Would those savings cover the increase in claims? That would depend on eligibility thresholds. If the United States used Sweden’s eligibility guidelines, which cover any missed work or extra hospitalization, it would cause the total amount we spend on medical injury to rise 30 percent to 100 percent, increasing total health-care costs between 1 percent and 2 percent. Studdert and Brennan, however, calculate that a no-fault system using a qualification threshold of an extra 10 days of hospitalization and/or 30 days of missed work would create costs roughly equal to those of our present system. When they applied these standards to all medical injuries and malpractice suits settled in Colorado and Utah in 1992, they indeed found more people would be compensated and at a lower cost. (Click here to read more about their findings.)

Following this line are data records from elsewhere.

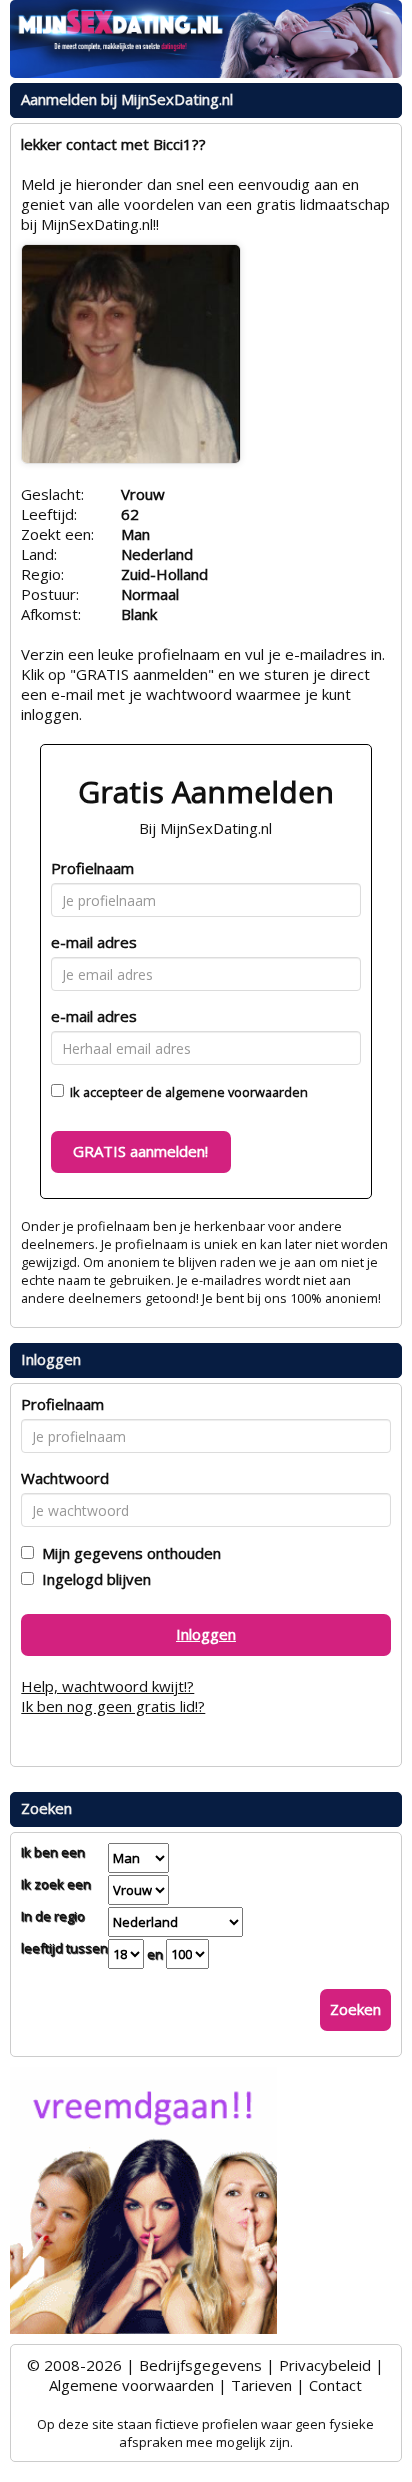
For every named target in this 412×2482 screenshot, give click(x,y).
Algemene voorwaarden (131, 2385)
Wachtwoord (65, 1478)
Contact (335, 2385)
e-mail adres (94, 942)
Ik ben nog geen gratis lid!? (113, 1706)
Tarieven (261, 2385)
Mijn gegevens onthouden (127, 1553)
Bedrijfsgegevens (200, 2365)
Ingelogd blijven (92, 1579)
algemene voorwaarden (236, 1092)
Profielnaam (92, 868)
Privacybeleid (325, 2365)
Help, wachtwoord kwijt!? (107, 1686)
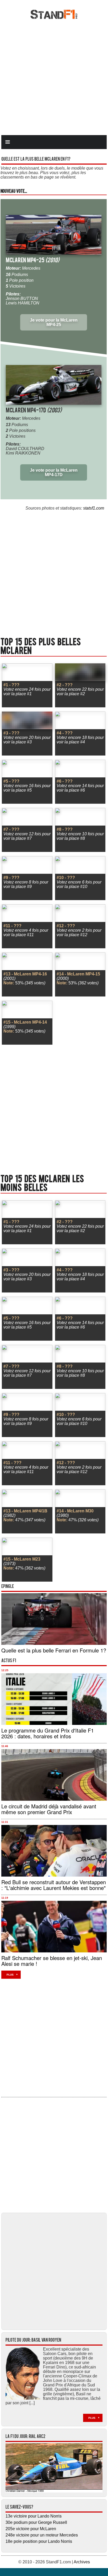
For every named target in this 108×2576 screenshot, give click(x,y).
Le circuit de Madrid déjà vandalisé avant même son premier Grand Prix (48, 1809)
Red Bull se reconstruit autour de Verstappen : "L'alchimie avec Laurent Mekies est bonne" (53, 1885)
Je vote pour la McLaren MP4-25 (54, 322)
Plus (10, 1974)
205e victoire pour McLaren (31, 2528)
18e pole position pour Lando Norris (39, 2541)
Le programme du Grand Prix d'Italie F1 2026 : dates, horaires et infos (47, 1733)
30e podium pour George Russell (36, 2522)
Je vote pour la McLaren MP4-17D (54, 472)
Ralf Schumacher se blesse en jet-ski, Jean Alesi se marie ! (51, 1960)
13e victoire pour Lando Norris (34, 2516)
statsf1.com (93, 508)
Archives (82, 2562)
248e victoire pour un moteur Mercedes (42, 2535)
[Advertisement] (54, 77)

A no-fault system would almost surely face steep obstacles in the United States. For one thing, Americans are used to blaming someone—in this case, doctors—when something goes wrong. And the trial-lawyer lobby would vigorously oppose such a system. The question of funding will also have to be settled. Studdert and Brennan propose an “enterprise liability” system similar to that of Sweden, in which regional affiliations of hospitals, clinics, medical boards, and local or regional doctors’ groups fund administration and compensation via premiums that are set according to payouts (an incentive to keep claims and costs down). This is not something we’ll likely see legislated by the U.S. Congress. But because states set most malpractice law, some savvy governor and legislature could launch a voluntary no-fault pilot program. Interested hospitals and physician groups could offer patients a no-fault medical-error insurance that gave the patients a near-guarantee of compensation for avoidable injury in exchange for agreeing not to sue. If well-designed and operated, such a system would almost surely prove attractive to both patients and the medical establishment. If that happened, the market might start to make its own case. And if there’s a political force that can overcome the momentum of our legal system and the power of the trial-lawyer lobby, it’s the aura of the market.